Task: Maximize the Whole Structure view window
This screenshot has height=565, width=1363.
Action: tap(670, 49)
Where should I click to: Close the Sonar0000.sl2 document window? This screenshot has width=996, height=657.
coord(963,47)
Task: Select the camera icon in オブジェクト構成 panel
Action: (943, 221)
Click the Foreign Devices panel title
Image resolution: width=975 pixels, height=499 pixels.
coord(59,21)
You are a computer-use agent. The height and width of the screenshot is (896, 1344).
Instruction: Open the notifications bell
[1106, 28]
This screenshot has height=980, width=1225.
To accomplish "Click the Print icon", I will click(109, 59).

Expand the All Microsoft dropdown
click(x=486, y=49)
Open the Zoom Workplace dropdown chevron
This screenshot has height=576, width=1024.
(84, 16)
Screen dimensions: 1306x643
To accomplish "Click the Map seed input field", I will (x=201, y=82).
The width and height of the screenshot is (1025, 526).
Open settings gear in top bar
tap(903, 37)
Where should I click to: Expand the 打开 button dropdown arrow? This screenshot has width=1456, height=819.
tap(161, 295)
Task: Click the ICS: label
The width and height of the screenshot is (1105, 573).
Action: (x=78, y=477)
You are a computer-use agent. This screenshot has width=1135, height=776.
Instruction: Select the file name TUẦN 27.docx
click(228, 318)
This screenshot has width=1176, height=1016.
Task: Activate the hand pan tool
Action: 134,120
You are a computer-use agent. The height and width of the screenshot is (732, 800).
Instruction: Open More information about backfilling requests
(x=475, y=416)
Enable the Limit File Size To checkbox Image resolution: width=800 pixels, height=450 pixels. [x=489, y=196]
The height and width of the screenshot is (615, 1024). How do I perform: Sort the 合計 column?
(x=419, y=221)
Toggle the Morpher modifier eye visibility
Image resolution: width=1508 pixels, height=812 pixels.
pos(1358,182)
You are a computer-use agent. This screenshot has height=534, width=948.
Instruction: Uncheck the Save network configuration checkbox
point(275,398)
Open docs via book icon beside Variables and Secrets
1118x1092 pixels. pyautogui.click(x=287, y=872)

EXERCISE GOAL:
Go through the entries above and report every line in which the word "accomplish" appears.

EXERCISE OUTPUT:
To accomplish "Click the Print icon", I will click(109, 59).
To accomplish "Click the Map seed input field", I will (x=201, y=82).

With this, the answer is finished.